__ЗАДАНИЕ A__. Почему, судя по отрывку о приезде Гарсия Маркеса в Париж, Габриелю не удалось разговориться с попутчиками в поезде?

__ТЕКСТ ДЛЯ ЧТЕНИЯ__.
--------------------------------
Тридцать шесть часов спустя после вылета из Барранкильи, совершив посадки на Антильских, Бермудских и Азорских островах, в Лиссабоне и Мадриде, самолёт «Коломбиан» авиакомпании «Авианка» приземлился в аэропорту Парижа. И с первых же шагов Гарсия Маркес понял, что Мария преподавала ему если и французский, то не тот: ни его не понимали, ни он. Моросил прохладный дождик, даже днём было сумрачно, в лужах морщились многоцветные огни. Все куда-то спешили под зонтами, ехали в автобусах, сидели в кафе, курили, разговаривали. С первого взгляда Париж показался неприветливым, чем-то похожим на Боготу. И разочаровал — как великое множество приезжих, очарованных литературой, живописью, кино. Всех, за малым исключением, этот город поначалу слегка, а то и основательно разочаровывает. Впрочем, деньги были. Собравшись с духом, залихватски, как заправский журналист-международник, Габриель обменял доллары на франки, сел в такси, доехал до вокзала и, взяв в буфете бутылку пива и пару бутербродов, накупив испанских газет и французских сигарет «Житан», с облегчением укрылся в поезде Париж — Женева. Франция из окна поезда предстала плоской, размеренной, разлинованной, подкрашенной. Он даже мысленно сравнил её с женщиной, немолодой, утомлённой владевшими ею мужьями и любовниками, но ухоженной, с идеальной причёской, маникюром и педикюром. Как принято в Колумбии, Габриель попытался разговориться с попутчиками, но общего языка не нашлось, а изъясняться гримасами и жестами добропорядочные французы и швейцарцы, поглядывающие на свои сумки, с подозрительным субъектом не стали.
--------------------------------
Сохранённые строки:
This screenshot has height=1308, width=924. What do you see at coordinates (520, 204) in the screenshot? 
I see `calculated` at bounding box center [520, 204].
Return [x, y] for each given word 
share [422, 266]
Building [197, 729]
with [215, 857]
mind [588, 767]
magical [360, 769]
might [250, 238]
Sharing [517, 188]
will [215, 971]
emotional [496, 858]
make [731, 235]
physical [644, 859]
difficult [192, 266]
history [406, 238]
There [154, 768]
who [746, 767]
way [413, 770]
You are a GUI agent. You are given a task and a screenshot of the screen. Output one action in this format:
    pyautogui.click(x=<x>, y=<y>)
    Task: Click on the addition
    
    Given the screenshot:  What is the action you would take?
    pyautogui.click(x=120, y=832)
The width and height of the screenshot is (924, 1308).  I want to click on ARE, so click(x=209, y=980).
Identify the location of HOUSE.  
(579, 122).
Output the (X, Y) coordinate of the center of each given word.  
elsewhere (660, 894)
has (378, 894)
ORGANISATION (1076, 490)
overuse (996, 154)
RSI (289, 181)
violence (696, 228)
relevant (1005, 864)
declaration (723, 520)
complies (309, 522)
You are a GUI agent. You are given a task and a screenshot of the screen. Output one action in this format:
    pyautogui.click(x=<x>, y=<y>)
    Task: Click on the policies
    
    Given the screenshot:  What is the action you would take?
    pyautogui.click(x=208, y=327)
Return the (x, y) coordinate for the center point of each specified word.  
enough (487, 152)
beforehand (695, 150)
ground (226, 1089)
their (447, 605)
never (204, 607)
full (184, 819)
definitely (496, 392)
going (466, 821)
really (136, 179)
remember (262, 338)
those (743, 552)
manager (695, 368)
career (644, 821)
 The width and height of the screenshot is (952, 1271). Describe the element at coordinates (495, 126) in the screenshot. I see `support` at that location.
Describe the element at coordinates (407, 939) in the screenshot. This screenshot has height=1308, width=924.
--------------------------------
__ЗАДАНИЕ B__. Выпишите в виде JSON-списка часть сохранённых строк выше: от строки, содержащей «definitely (496, 392)», до последней из этих строк включительно. Каждая строка должна стать отдельным значением списка, пустые строки пропустите.

__РЕШЕНИЕ ЗАДАНИЯ A__. Общего языка с попутчиками не нашлось. Объясняться гримасами и жестами добропорядочные французы и швейцарцы с подозрительным, на их взгляд, субъектом не стали.

__РЕШЕНИЕ ЗАДАНИЯ B__.
[
  "definitely (496, 392)",
  "going (466, 821)",
  "really (136, 179)",
  "remember (262, 338)",
  "those (743, 552)",
  "manager (695, 368)",
  "career (644, 821)",
  " The width and height of the screenshot is (952, 1271). Describe the element at coordinates (495, 126) in the screenshot. I see `support` at that location.",
  "Describe the element at coordinates (407, 939) in the screenshot. This screenshot has height=1308, width=924."
]